The Italian Supreme Court, in its decision No. 25594 of September 1, 2023, returned to the subject of leonine's pacts, clearly specifying their conditions, and confirming an approach that can undoubtedly be considered dominant to date.
In the decision, the judges of the Supreme Court confirmed that the prohibition of a leonine's pact pursuant to Article 2265 of the Italian Civil Code, which can be extended to all types of companies, presupposes the existence of a clause in the bylaws aimed at the total and permanent exclusion of one or more of them from participation in the risks and/or profits of the company; on the contrary, partial or temporary exclusions resulting from circumstances extraneous to the company contract have to be considered irrelevant.
The case arose from the exclusion of a joint stock company from participating, together with other companies, in the commercial risks and profits of the consortium of which it was a member. The exclusion was established by a previous arbitration award on the effects of an agreement concluded between an organ of the consortium and third parties concerning the consortium companies, which had not been authorised or ratified by the joint stock company, which was subsequently excluded.
The appeals against the arbitral award lodged by both parties were rejected by the Court of Appeal of Milan with judgment no. 5630 of December 14, 2018. The case was then referred to the Supreme Court, which was asked to assess, in particular, the legitimacy of the judgment under appeal in so far as it ruled out the nullity of the arbitral award on the ground that it was contrary to the prohibition of the leonine pact.
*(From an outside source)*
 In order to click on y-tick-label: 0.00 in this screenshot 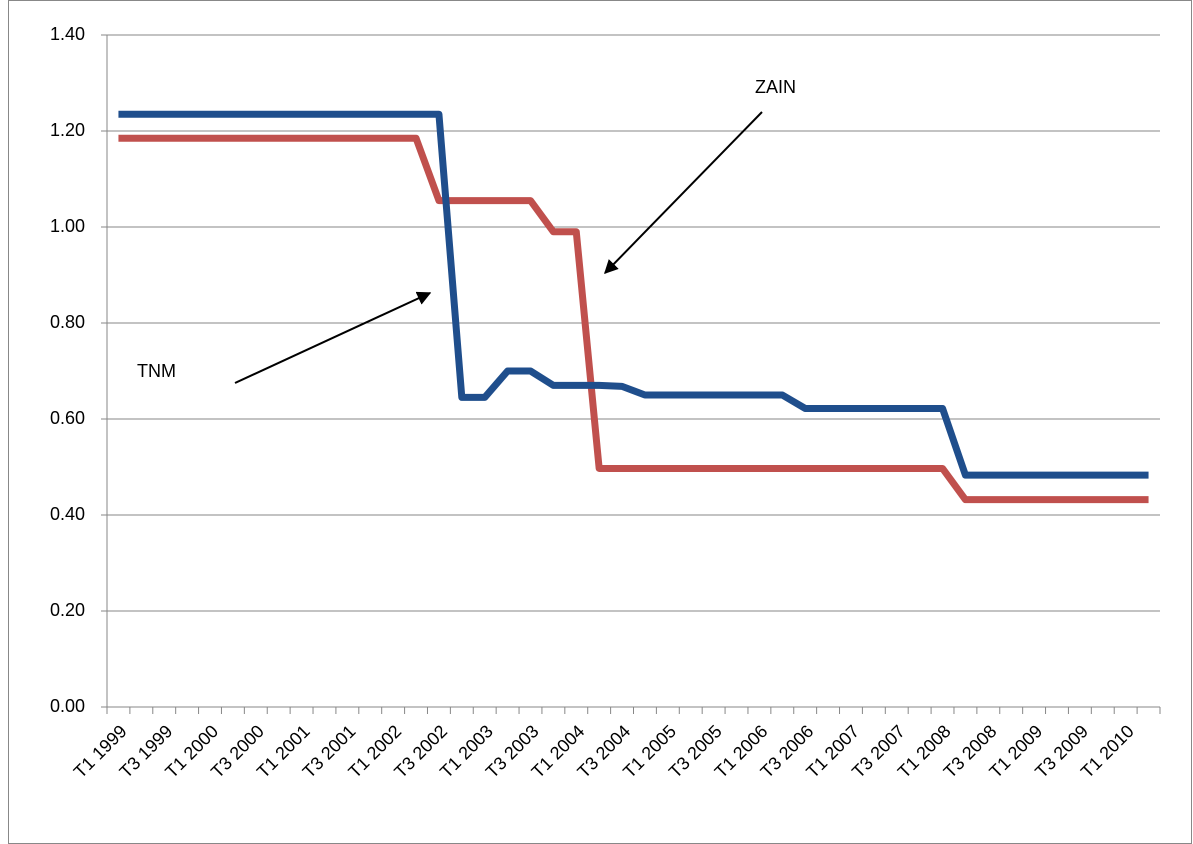, I will do `click(68, 706)`.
On this point, the counterclaiming consortium stated that the presumed unenforceability of the agreement against the joint stock company entailed a true and proper amendment of the consortium’s articles of association, excluding it from the losses and profits generated by the activity carried out in the period following the award, in contrast to the articles of association clauses which provided for the participation of each consortium member in the benefits and burdens of the consortium’s activity.
The Supreme Court ruled that the exclusion of the joint stock company from participating in the economic results of the management of the consortium was not contrary to the principle deriving from Article 2265 of the Italian Civil Code, since it was not an effect directly linked to an agreement between the consortium members, but to the judgment on the arbitration award previously rendered between the parties, which in turn ruled on the effects of an agreement concluded with third parties by an organ of the consortium, as opposed to the will of a consortium member and not ratified by it.
The Court therefore reiterated the conditions necessary for the application of the prohibition of the leonine pact laid down in Article 2265 of the Italian Civil Code and clarified how it can be extended to all types of company, regardless of the way in which it is rejected, since it aims to "preserve the purity of the causa societatis". Secondly, the judges noted the need for a legal situation to legitimise the pact itself, stressing that the exclusion of profits and/or losses must be absolute and permanent.
With regard to the first requirement, the exclusion of the shareholder must relate to “any participation in profits or losses”. Therefore, the provision of a partial or proportionately lower participation than that of the other shareholders would not constitute a leonine pact. As regards the requirement of permanence, the Court held that the exclusion of a shareholder must not be occasional, since it cannot relate only to a “limited period” but must be such as to bring about a stable and effective change in the status of the shareholder within the company.
Therefore, on the basis of these considerations, the judges of the Supreme Court, in full continuity with the jurisprudence of the last decade, ruled out the existence of the aforementioned conditions in the present case.